Heading back into my room, I shut the door softly not to entice my roommate to become curious and say hello. Maybe in my explorations, I’ll find Milly. I smile at the thought, and suddenly the idea of her seeing me in such drab clothes seems entirely unappealing. I ditch the old sweats and toss on a pair of black and grey plaid high-waisted pants, then buckle a leather belt around my waist. I tuck in my black turtleneck, avoiding the already messy bun as best as I can, and pull my rose necklace out to hang over the collar. Satisfied, I grab my bag and head toward the door.
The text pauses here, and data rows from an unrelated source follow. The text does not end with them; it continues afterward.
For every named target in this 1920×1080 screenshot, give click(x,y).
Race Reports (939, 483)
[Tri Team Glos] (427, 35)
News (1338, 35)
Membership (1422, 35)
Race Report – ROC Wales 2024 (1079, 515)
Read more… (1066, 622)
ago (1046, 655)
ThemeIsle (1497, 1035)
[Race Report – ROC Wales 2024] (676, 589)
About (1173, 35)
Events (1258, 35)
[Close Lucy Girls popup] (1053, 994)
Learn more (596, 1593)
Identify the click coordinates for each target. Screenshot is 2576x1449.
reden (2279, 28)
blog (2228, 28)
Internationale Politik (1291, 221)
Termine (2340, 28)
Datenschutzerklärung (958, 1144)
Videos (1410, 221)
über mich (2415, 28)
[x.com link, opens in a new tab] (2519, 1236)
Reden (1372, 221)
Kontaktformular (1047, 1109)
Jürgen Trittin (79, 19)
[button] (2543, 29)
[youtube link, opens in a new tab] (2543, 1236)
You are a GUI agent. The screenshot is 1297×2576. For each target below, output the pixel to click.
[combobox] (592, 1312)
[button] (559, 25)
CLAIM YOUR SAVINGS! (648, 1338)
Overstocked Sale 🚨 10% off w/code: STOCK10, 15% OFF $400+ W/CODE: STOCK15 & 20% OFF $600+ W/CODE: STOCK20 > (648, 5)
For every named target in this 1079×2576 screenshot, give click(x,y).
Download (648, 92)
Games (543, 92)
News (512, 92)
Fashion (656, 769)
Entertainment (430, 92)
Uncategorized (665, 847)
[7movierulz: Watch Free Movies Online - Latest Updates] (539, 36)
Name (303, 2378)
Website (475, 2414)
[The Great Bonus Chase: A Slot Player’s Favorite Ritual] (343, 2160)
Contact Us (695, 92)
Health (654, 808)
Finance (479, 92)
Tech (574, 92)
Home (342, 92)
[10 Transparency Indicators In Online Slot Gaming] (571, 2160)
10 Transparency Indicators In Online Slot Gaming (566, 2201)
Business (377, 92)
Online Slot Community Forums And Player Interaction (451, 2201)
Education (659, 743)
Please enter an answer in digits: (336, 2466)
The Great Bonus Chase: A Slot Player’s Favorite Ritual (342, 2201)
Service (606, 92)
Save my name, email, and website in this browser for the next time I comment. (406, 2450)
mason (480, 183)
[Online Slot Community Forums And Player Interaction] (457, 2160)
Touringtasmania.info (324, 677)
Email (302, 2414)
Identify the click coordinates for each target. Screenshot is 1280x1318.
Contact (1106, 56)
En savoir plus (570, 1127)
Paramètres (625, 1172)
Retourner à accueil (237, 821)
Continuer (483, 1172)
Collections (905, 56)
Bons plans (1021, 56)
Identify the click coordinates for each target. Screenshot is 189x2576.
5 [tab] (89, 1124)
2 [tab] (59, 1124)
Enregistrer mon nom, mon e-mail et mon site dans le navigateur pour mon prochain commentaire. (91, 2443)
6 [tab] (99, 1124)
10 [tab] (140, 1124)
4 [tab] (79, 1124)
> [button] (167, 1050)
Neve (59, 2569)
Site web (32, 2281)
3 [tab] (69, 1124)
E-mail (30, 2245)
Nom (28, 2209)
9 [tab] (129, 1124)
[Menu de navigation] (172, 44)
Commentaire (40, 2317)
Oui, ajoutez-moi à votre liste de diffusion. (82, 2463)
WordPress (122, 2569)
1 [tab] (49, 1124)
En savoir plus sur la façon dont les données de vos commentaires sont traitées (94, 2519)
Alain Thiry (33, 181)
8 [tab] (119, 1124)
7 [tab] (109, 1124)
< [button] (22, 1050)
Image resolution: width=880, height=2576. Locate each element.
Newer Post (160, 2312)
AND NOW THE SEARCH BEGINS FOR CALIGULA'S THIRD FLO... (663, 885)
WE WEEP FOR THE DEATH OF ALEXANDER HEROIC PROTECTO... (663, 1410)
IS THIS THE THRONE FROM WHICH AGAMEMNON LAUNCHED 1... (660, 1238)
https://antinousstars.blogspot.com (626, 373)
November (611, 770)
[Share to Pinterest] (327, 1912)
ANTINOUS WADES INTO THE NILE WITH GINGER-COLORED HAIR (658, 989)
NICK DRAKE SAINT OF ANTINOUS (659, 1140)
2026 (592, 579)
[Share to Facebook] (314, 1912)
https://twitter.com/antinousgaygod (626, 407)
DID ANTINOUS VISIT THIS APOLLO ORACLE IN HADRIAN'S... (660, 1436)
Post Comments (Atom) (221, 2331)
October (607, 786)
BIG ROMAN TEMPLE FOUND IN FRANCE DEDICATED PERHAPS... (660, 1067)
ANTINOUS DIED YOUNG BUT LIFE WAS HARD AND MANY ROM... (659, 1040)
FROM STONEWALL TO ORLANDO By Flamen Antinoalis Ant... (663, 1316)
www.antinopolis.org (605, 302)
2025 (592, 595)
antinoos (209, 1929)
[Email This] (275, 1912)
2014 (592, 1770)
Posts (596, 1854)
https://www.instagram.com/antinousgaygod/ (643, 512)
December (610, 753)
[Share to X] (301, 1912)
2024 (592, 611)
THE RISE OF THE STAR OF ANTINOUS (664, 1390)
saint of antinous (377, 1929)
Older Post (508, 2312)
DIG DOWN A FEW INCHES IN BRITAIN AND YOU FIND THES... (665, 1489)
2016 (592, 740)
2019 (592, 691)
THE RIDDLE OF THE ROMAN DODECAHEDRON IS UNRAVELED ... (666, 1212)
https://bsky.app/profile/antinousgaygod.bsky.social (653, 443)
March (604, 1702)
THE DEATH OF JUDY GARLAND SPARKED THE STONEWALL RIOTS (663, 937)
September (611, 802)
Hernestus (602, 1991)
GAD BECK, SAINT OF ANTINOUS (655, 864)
I sneak out of my room, snagging my Doc Martens by the door, and step outside. I exhale a breath as I slide my feet into the boots and tie them up. I toss on headphones and click on my favorite playlist as I walk toward the library.
I glance up at the sky, grateful that the weather is holding itself together and remaining a cloudy day without rain. I scroll through my phone searching for anything I can about my mystery ghost. I type in Mildred Jones, nothing. Milly Jones? Nope. Hollowbrook mystery? Finally, I have a result.
I slow my pace and click on what appears to be a blog post. The blog appears to be lacking reputable sourcing, but the name Warren Brown catches my eye.
For a campus that prides itself on its devotion to Catholicism, the history of the prestigious college is jarring and shocking. The age-old tales of the Hollowbrook campus are the ones that will leave chills lingering under your skin.
The founder, Warren Brown, allegedly has been creating a cult within the campus walls. It is said that he would gather students and faculty members for private sermons, encouraging the supposed, unavoidable rapture that is spoken about in Revelation.